In Fort Lauderdale, about 200 people gathered at New Hope Missionary Baptist Church and marched more than a mile down Sistrunk Boulevard, the main street of the city's historically black neighborhood, to the early voting site at the African-American Research Library and Cultural Center.
In Boynton Beach, 150 people gathered at St. John's Missionary Baptist Church and marched to the early voting site at the Ezell Hester Community Center.
The message from a range of community, political and religious leaders was direct: vote. The intended beneficiary: Democratic presidential candidate Hillary Clinton.
"This is where the action is. This is the battleground," said Rep. Yvette D. Clarke, D-N.Y. "As we say in Brooklyn, 'Shut it down.' Donald Trump goes nowhere if Florida, if Broward County, shuts it down."
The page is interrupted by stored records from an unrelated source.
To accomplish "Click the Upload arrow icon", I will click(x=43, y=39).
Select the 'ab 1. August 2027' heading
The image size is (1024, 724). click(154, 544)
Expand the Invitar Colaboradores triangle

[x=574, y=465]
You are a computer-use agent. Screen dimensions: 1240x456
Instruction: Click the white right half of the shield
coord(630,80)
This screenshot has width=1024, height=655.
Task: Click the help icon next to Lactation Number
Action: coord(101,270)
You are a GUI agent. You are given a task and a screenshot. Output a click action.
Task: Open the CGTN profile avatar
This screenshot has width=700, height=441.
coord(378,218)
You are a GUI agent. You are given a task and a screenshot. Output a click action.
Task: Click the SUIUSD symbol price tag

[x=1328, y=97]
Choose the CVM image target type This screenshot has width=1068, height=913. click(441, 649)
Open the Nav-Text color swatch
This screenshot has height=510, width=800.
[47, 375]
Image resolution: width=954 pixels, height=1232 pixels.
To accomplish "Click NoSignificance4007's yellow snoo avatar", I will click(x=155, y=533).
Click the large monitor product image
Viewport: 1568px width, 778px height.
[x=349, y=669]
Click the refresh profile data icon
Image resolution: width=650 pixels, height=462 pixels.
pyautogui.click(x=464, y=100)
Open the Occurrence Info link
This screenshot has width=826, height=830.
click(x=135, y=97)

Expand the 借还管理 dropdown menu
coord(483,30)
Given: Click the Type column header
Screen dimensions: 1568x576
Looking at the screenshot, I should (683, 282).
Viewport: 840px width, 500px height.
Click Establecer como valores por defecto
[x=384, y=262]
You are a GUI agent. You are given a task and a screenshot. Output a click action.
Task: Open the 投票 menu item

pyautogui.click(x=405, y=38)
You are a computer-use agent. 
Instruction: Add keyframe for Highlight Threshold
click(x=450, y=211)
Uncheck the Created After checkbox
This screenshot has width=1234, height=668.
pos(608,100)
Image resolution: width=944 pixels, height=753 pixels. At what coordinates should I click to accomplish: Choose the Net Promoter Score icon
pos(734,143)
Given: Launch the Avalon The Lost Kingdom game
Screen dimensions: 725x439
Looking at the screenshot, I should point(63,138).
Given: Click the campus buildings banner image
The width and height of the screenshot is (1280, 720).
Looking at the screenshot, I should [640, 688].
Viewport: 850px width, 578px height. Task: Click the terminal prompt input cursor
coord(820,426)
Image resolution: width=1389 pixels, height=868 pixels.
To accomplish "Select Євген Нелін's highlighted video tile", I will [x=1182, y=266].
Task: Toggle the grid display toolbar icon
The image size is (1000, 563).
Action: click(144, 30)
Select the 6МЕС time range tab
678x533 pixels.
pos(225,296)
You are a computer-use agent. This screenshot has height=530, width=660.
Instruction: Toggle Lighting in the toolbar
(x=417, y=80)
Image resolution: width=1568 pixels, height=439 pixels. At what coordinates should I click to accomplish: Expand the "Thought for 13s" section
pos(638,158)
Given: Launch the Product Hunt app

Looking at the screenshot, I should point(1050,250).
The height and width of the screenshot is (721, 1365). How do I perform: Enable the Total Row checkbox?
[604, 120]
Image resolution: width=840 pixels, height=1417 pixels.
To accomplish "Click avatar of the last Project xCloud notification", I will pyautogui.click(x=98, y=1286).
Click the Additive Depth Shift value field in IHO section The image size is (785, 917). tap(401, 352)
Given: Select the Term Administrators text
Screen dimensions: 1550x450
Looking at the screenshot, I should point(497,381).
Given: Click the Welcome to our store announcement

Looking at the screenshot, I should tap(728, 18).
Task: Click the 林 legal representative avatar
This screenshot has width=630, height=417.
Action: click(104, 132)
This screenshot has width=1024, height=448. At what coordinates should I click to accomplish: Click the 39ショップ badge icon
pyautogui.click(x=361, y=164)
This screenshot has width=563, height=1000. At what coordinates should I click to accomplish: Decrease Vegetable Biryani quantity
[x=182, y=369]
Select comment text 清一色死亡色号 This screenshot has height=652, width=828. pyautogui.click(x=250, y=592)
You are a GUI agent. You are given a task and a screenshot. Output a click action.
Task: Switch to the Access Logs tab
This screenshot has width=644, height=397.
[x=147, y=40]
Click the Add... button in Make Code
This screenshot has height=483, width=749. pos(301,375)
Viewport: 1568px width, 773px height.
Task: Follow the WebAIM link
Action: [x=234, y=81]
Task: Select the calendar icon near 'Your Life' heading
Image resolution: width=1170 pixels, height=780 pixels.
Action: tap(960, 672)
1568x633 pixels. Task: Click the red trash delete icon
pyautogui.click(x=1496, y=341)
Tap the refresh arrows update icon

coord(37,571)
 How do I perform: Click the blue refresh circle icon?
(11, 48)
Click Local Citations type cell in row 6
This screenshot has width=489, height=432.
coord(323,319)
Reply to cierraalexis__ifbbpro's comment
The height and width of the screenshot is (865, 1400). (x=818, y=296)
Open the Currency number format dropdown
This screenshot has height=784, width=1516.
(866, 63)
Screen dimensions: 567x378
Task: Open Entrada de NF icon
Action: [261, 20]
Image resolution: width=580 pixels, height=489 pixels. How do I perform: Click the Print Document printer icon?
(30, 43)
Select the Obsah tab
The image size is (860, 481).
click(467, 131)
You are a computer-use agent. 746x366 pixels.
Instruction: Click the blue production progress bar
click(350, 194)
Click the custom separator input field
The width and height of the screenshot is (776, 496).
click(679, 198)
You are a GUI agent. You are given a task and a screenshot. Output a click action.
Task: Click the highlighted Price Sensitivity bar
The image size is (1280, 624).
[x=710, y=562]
The last Sunday of in-person early voting has become a big election day for black voters in Florida. Efforts to spur turnout started in past elections with pastors at black churches encouraging parishioners to go directly from Sunday services to early voting sites.
The idea has since become a broader effort by politicians, clergy and celebrities to attract attention and make a bigger audience realize they need to vote.
Ricky Scott, pastor of New Hope Missionary Baptist, said he's been regularly pushing voting. "They have a right and they need to use it," he said. By Sunday, he said virtually all his congregants had already voted. But he said they still have work to do: make sure everyone they know gets to the polls. "Grab them by the hand and take them in there and vote," he said.
Kenya McCloud, a physician who lives in Royal Palm Beach and practices in Plantation marched in Fort Lauderdale, where he grew up.
"The purpose is to notify the public that this election is crucial," he said. "Just because Barack Obama is not in the White House, it is crucial to keep his legacy going. We believe staying home is a vote for Donald Trump."
McCloud, 42, said he's confident people his age and older will vote. But he's concerned that black millennials don't see the connection between voting and jobs, equality, justice and the fight against police brutality. "It seems as if their interest is not there. They don't believe that there's still the struggle."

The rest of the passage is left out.